▶ Problem description: Please output exactly the lines from the one that holds "Task: Choose the FREE... discount code chip" through the final line of the data, and nothing else; leave out any pictures.

§

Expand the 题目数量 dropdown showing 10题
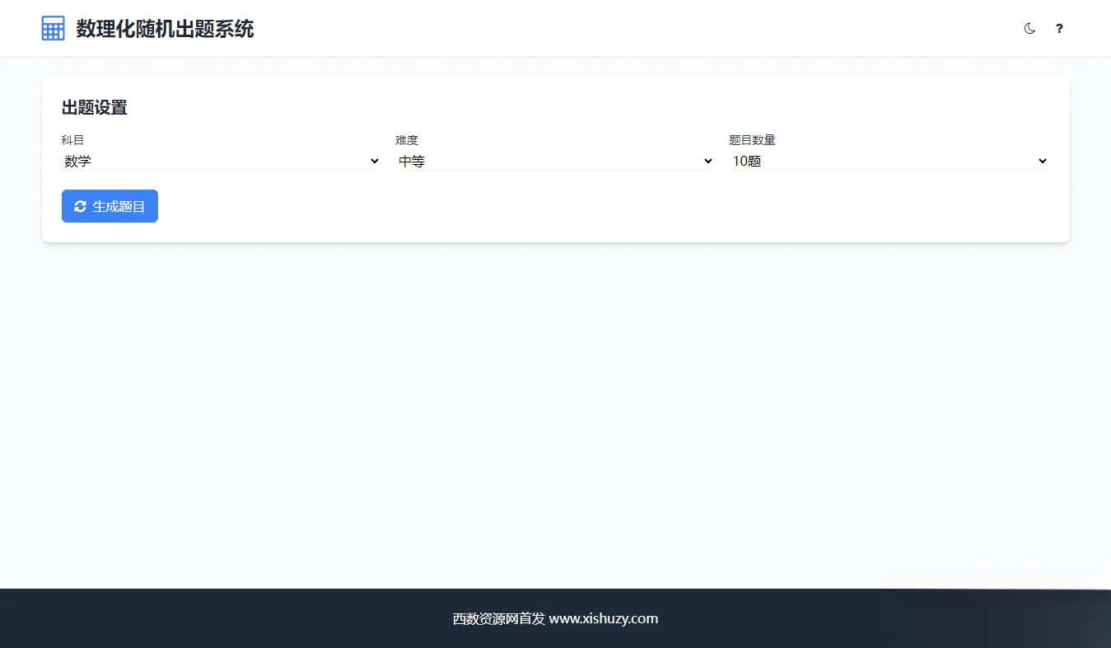 click(x=888, y=161)
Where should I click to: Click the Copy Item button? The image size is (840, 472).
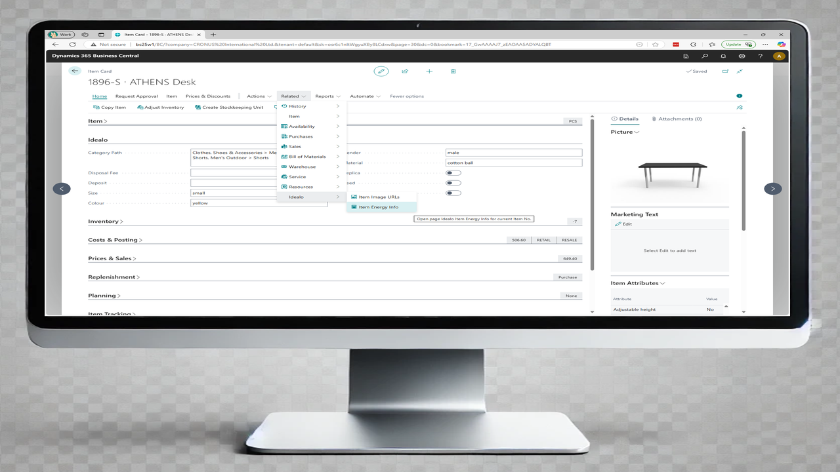110,108
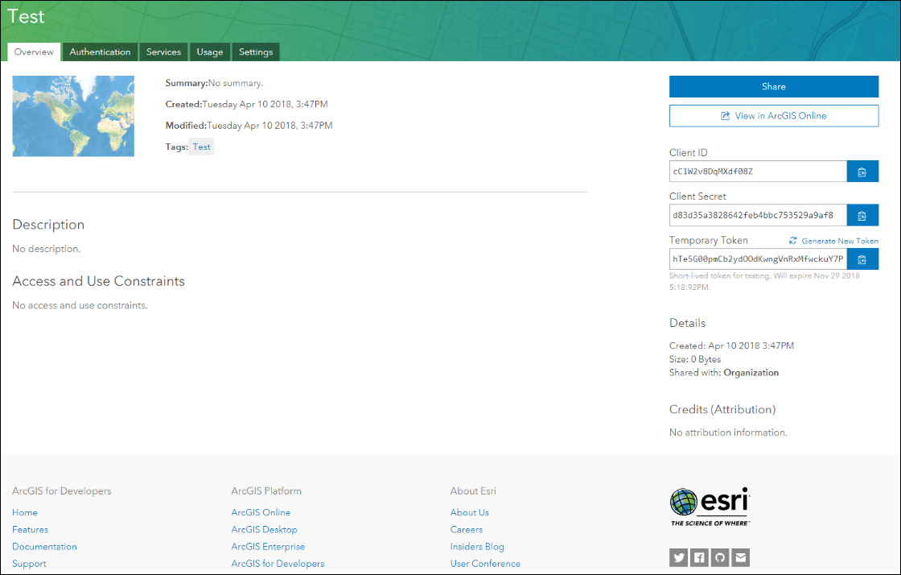Open the Documentation footer link
901x575 pixels.
(44, 547)
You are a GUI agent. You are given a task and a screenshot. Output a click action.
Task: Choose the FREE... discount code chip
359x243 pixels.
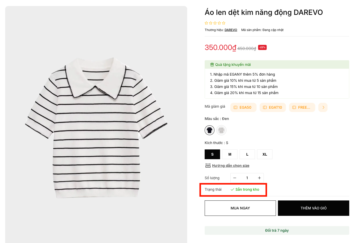point(302,107)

§

▶ Worked solution:
Task: Choose the FREE... discount code chip
359x243 pixels.
point(302,107)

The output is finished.